I am new to spark and python. Any help appreciated.
I am having a UDF and created a spark dataframe with US zipcd, latitude and Longitude
UDF:
import math
def distance(origin, destination):
lat1, lon1 = origin
lat2, lon2 = destination
radius = 6371 # km
dlat = math.radians(lat2-lat1)
dlon = math.radians(lon2-lon1)
a = math.sin(dlat/2) * math.sin(dlat/2) + math.cos(math.radians(lat1)) \
* math.cos(math.radians(lat2)) * math.sin(dlon/2) * math.sin(dlon/2)

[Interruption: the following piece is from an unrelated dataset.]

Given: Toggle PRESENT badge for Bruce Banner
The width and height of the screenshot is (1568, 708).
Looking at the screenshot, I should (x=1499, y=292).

c = 2 * math.atan2(math.sqrt(a), math.sqrt(1-a))
d = radius * c
return d
sample UDF output:
distance((101,121),(-121,-212))
15447.812243421227
dataframe:
zip=spark.read.option("sep", ",").csv('wasb://hdiazurepoc@dsazurepoc.blob.core.windows.net/main/zip.txt')

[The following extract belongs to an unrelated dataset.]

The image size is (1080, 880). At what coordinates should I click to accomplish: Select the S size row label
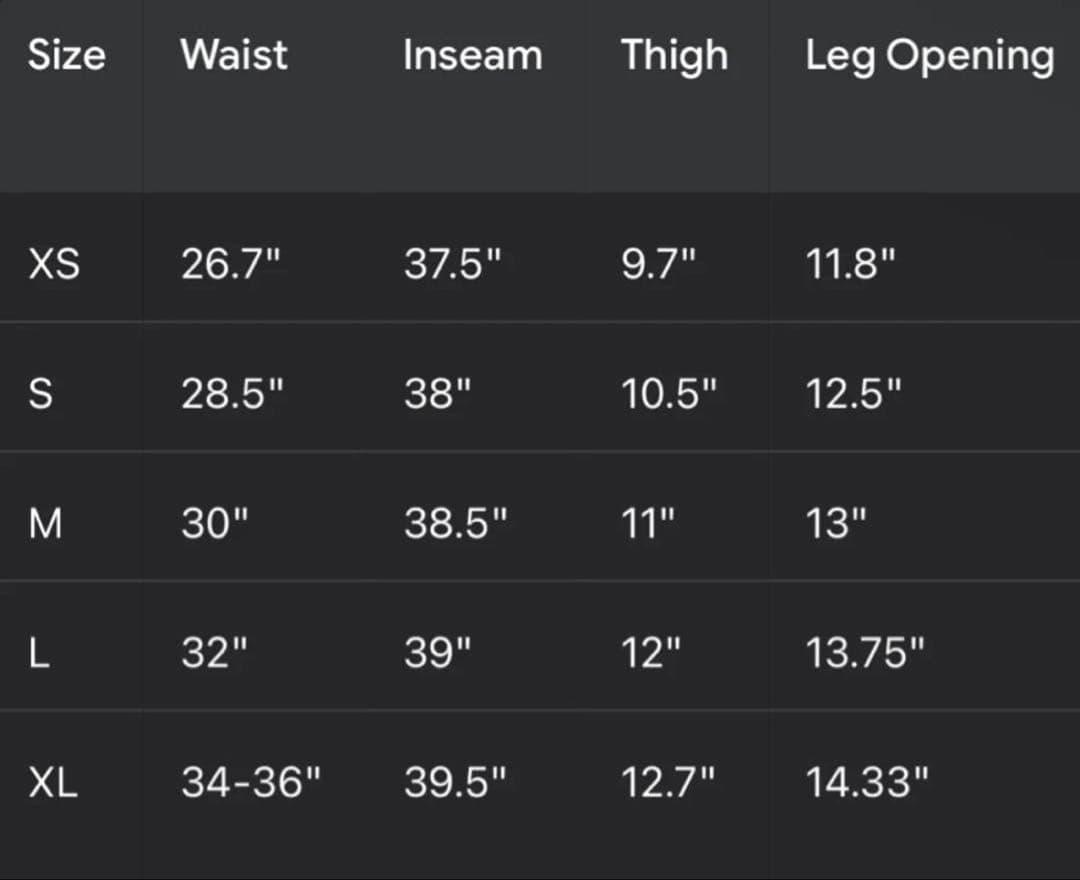[x=41, y=394]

zip1=zip.select(zip._c0,zip._c1.cast("Double"),zip._c2.cast("Double"))
Sample zip1 data:
zip1.first()
Row(_c0=u'00601', _c1=18.180555, _c2=-66.749961)
Now I am trying to pass the latitude and longitude from the df zip1 to the udf distance, but I am getting error like "a float is required". I believe the udf is not getting the data from df fields, instead its reading the df column as constant value; and hence I am getting below error.
z=zip1.select(distance((zip1._c1,100.23),(zip1._c2,-99.21)))
Traceback (most recent call last):
File "", line 1, in
File "", line 5, in distance
TypeError: a float is required
Please let me know the right way to pass the df fields to udf.